Taylor v. State

Appellant was convicted of an attempt to commit rape, and given two years in the penitentiary.

Omitting formal portions, the charging part of the indictment is as follows, to wit: That Gus Taylor * * * "did then and there unlawfully make an assault in and upon the person of one Pearl Neylond, a female under the age of 15 years, and not being the wife of him, the said Gus Taylor, did then and there attempt to ravish and have carnal knowledge of the said Pearl Neylond, against the peace and dignity of the State."

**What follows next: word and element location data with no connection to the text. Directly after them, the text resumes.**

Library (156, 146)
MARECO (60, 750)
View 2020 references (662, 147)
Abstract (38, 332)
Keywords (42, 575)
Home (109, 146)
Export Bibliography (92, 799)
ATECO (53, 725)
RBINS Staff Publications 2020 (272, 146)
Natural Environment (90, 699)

Motion to quash the indictment was overruled. It will be observed that this indictment charges the assault was made upon the person of Pearl Neylond, and by means of this assault an attempt was made to ravish and have carnal knowledge of her. Under the authorities this seems to be sufficient to charge an assault with intent to commit rape. *Page 155 The use of the word "attempt" is equivalent to charging an intent. 4 Texas Crim. App., 574; 7 Texas Crim. App., 342; 30 S.W. Rep., 1064; 38 Tex. 383. Of course this is not a sufficient charge upon which to predicate the offense of attempt to rape, because the very definition under article 640, Penal Code, excludes in an attempt to rape the question of assault. As an indictment for attempt to rape it would not be sufficient; but under the authorities above it sufficiently charges an assault with intent to commit rape.

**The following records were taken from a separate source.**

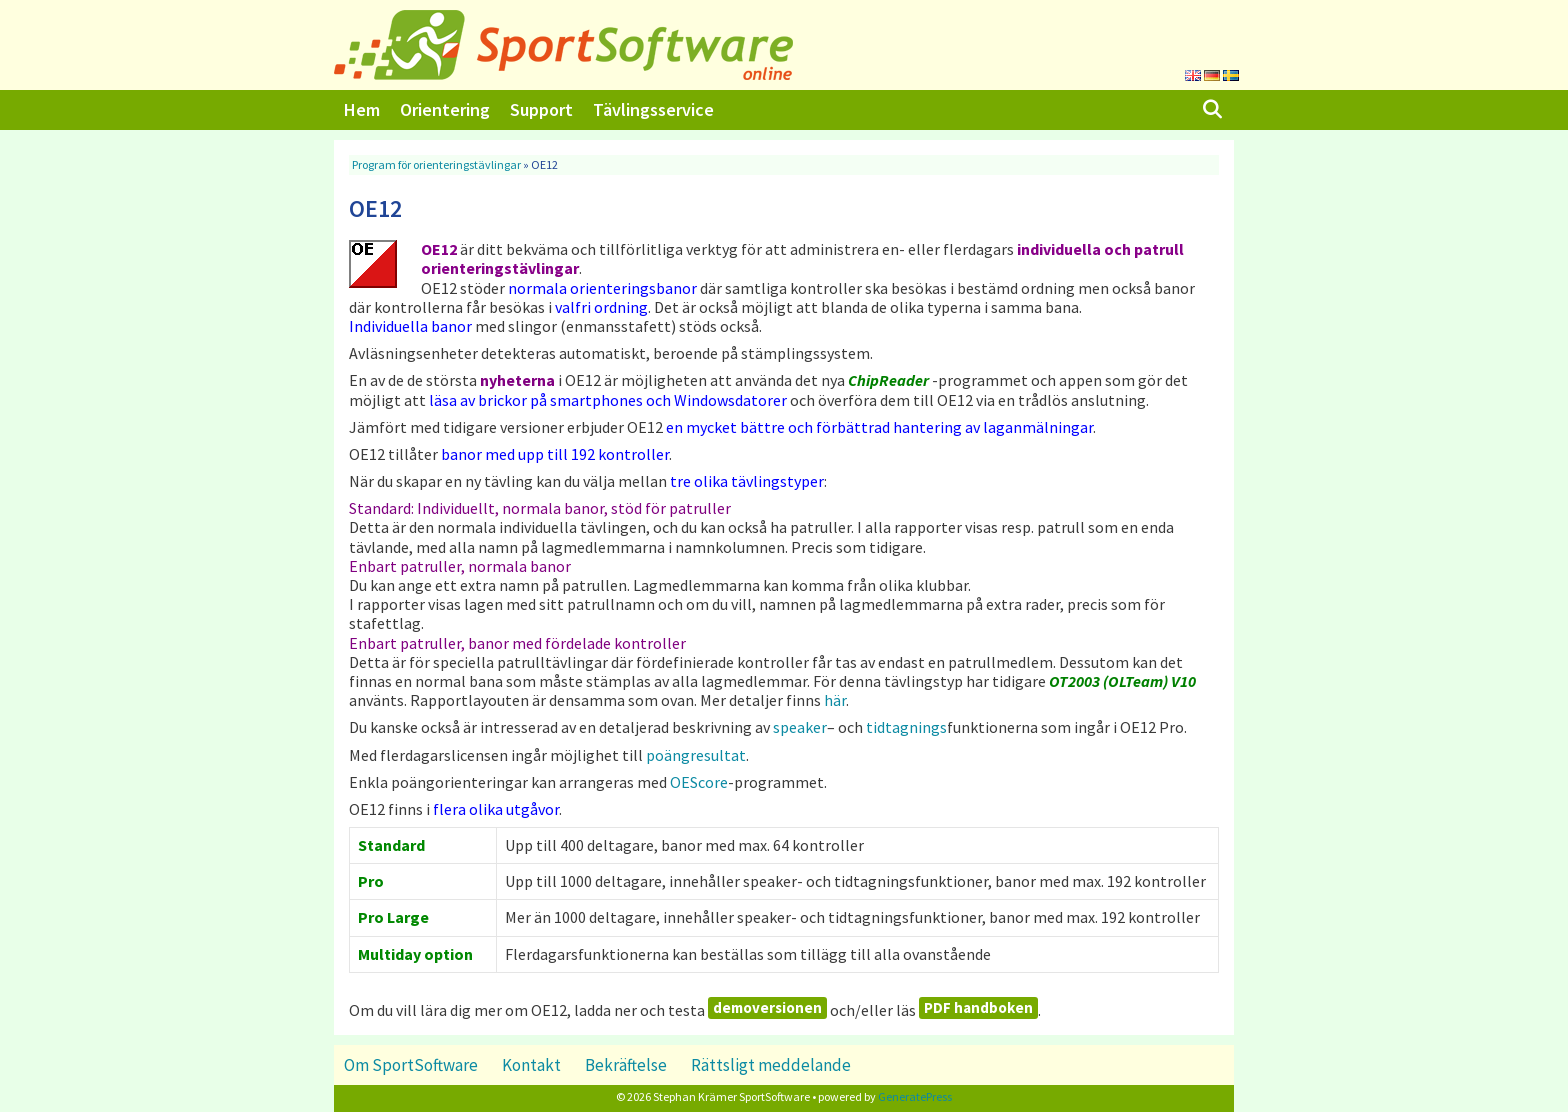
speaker (800, 727)
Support (541, 109)
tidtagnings (906, 727)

The court in its charge defined an assault with intent to commit rape; and then submits alone the issue for the determination of the jury of attempt to commit the crime of rape. Under an indictment charging an assault to rape an accused can not be convicted of an attempt to rape. White's Ann. Penal Code, sec. 1052. Nor does the evidence support the crime of attempt to rape. Appellant was the stepfather of the girl; she was under 15 years of age. On the night of the alleged crime he took prosecutrix and her little sister from home along the streets of Beaumont and made them drunk, prosecutrix being very drunk. He finally carried them near the bank of the river, and while the younger sister was upon the bank pleading for the defendant to carry her and prosecutrix home he seized and took prosecutrix down the river bank near the edge of the water, against her will and over her protest; and when found there a little later, the girl was on her back, with her clothes up, and he lying by her side with his pants entirely unbuttoned. And the facts show beyond any question that she had at some time been having sexual intercourse, and the evidence indicates that it occurred with appellant upon this particular occasion. This testimony, if true, would show rather rape or an assault to rape. If he carried the girl forcibly over her protest and had intercourse with her, it was rape. If he did not accomplish it, it would be an assault to rape. The assault upon the girl, under the circumstances detailed, carried the case beyond mere preparation, and terminated it in the higher offense of assault to rape, if not in the consummated offense itself. So the testimony does not sustain the conviction of an attempt to rape. Warren v. State,38 Tex. Crim. 152; Waire v. State, 3 Texas Ct. Rep., 307.

For the errors discussed, the judgment is reversed and the cause remanded.